> **DOCUMENT**
China Steel, a state-owned corporation and a supplier of pipe-and-tube inputs, maintains a two-tiered pricing policy. The higher first-tier price is applicable to domestic producers who manufacture goods for the Taiwan market. It is based on the landed, duty-paid price of imported hot-rolled coil. The lower second-tier price is offered to manufacturers who purchase coil to produce export products and is based on the landed, duty-free price of hot- rolled coil.

Under item (d) of the Illustrative List of Export Subsidies annexed to the Agreement on Interpretation and Application of Articles VI, XVI and XXIII of the General Agreement on Tariffs and Trade, a price preference for inputs used in the production of export goods constitutes a subsidy only if the preference lowers the price below world-market levels (See, Final Negative Countervailing Duty Determination: Certain Steel Wire Nails from the Republic of Korea, 47 FR 39549). Based on an examination of China Steel's second-tier prices for hot-rolled coil used in the production of OCTG, and of the World Market prices for such coil, we found that China Steel's prices were at world- market levels; therefore, we determine that China Steel's two-tiered pricing policy does not confer a counteravailable benefit within the meaning of the countervailing duty law.

D. Preferential Income Tax Ceiling--25 Percent

Petitioners alleged that manufacturers, producers or exporters of OCTG in Taiwan benefit from a preferential income tax ceiling. Article 15 of the SEI permits productive enterprises and big trading companies to pay no more than 25 percent in corporate income taxes on income exceeding NT$500,000 rather than the 35 percent required by Taiwan's graduated corporate income tax law.

Article 15 benefits are available to all productive enterprises, defined in the SEI as stock companies engaged in manufacturing, handicrafts, mining, agriculture, forestry, fishery, animal husbandry, transportation, warehousing public utilities, public facility construction and development, public housing construction, technical services, hotels and heavy machinery construction.

> **DIRECTIONS**
Return the passage of the China Steel subsidy determination that runs between "Petitioners alleged that" and "income tax law.", inclusive, copied word for word.

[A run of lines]
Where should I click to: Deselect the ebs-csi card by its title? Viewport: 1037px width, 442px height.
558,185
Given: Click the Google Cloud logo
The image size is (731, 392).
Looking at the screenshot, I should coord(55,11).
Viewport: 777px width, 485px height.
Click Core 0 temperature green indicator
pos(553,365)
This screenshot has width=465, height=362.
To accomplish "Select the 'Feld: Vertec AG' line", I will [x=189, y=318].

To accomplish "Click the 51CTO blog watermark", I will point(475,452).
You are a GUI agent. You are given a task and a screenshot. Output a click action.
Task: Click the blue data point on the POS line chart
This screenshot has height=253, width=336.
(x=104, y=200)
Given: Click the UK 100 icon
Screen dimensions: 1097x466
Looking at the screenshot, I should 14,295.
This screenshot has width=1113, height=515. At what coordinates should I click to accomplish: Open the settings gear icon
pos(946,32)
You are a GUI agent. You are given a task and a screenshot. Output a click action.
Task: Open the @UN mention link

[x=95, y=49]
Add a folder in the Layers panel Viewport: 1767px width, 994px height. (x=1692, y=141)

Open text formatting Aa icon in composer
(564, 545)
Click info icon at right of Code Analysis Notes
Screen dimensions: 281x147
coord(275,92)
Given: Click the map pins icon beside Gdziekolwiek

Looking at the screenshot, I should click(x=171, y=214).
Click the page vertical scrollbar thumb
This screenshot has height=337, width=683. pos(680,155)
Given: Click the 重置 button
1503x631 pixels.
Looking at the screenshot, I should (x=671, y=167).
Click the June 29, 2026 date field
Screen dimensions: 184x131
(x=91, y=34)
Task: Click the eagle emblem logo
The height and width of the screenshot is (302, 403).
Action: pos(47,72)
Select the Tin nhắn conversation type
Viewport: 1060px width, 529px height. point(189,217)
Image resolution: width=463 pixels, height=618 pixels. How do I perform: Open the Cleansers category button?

> **SOLVED PROBLEM**
Petitioners alleged that manufacturers, producers or exporters of OCTG in Taiwan benefit from a preferential income tax ceiling. Article 15 of the SEI permits productive enterprises and big trading companies to pay no more than 25 percent in corporate income taxes on income exceeding NT$500,000 rather than the 35 percent required by Taiwan's graduated corporate income tax law.